In the interview, Professor Desmet stated:
Another consequence that is very typical for totalitarian states, is that people become radically intolerant for dissonant voices. Because if someone tells another story, if someone claims that the official story is wrong, then this person threatens to wake the people up and they will get angry because they’re confronted with the initial anxiety and the initial psychological discontent. So they direct all that aggression at these dissonant voices.
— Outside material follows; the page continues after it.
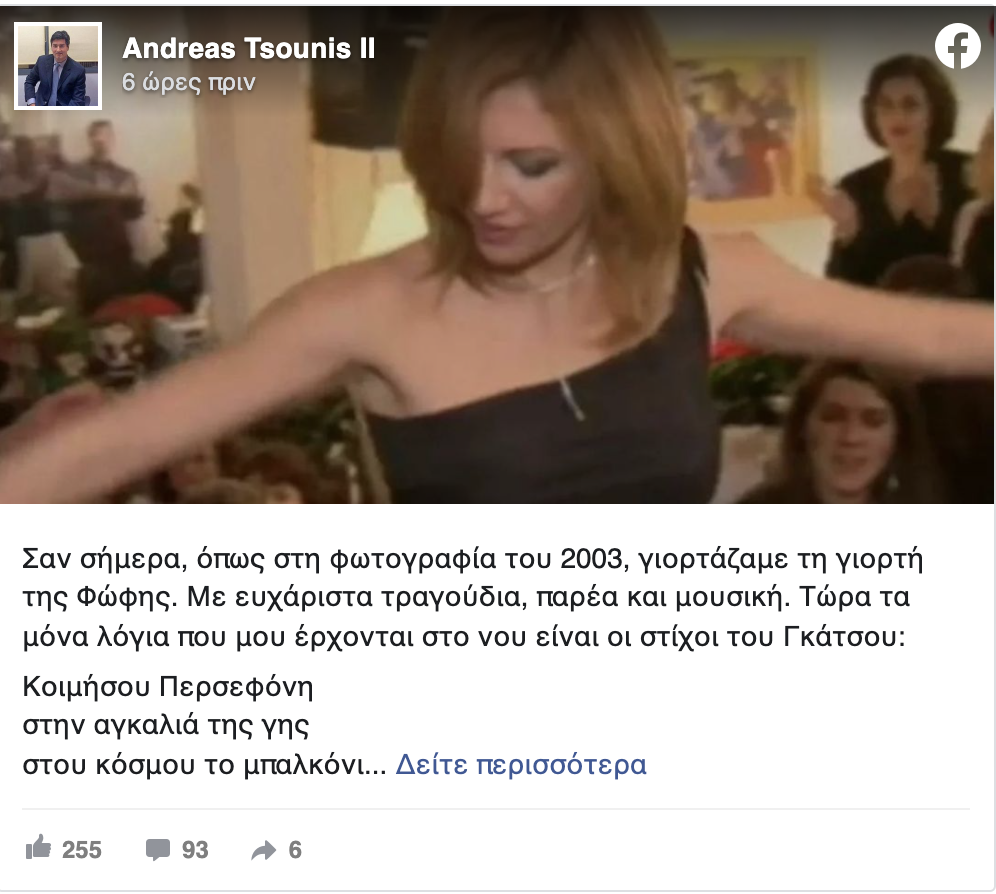The height and width of the screenshot is (894, 996).
Task: Click the "6 ώρες πριν" timestamp
Action: (x=189, y=83)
It seems that another angle to the aggression against dissenting voices is related to what Prof. Desmet shared earlier in the interview: once people are presented with an object which provides an explanation for their pre-existing anxiety and a strategy to deal with it, they follow that strategy at all costs. They begin a heroic collective battle with the object, which results in a euphoric sense of social connection and purpose they previously lacked.
One can see why people in this state could grow very angry with anyone who threatens this new sense of meaning, purpose, and connection. The Emperor doesn’t like being told his beautiful new clothes don’t exist. Not only that, dissenters threaten to derail the entire mission. How many times do we read or hear things like:
“If only those selfish unvaccinated people would do the right thing, we could put this behind us already!”
If your life and sense of purpose have become entirely wrapped up in a goal, no matter how unfeasible, a threat to the achievement of that goal evokes rage. In addition, Covid fanatics really do seem to believe their lives are uniquely under threat from Covid. If I truly believed this particular virus was likely to kill me and that interventions like masks, vaccines, and social distancing worked to stave it off, I’d be pretty angry at people who carelessly put my life at risk by not following them.
However, I think there’s yet another aspect to this scapegoating that reveals an ugly facet of human nature; that is, our desire to see ourselves as righteous and condemn others.
Recently we’re seeing a lot of anecdotes to the effect of “I did everything right, and I still got Covid.” These are often people who strongly condemned “unvaccinated” people and may have even rejoiced in their deaths from Covid or called for them to be excluded from medical care.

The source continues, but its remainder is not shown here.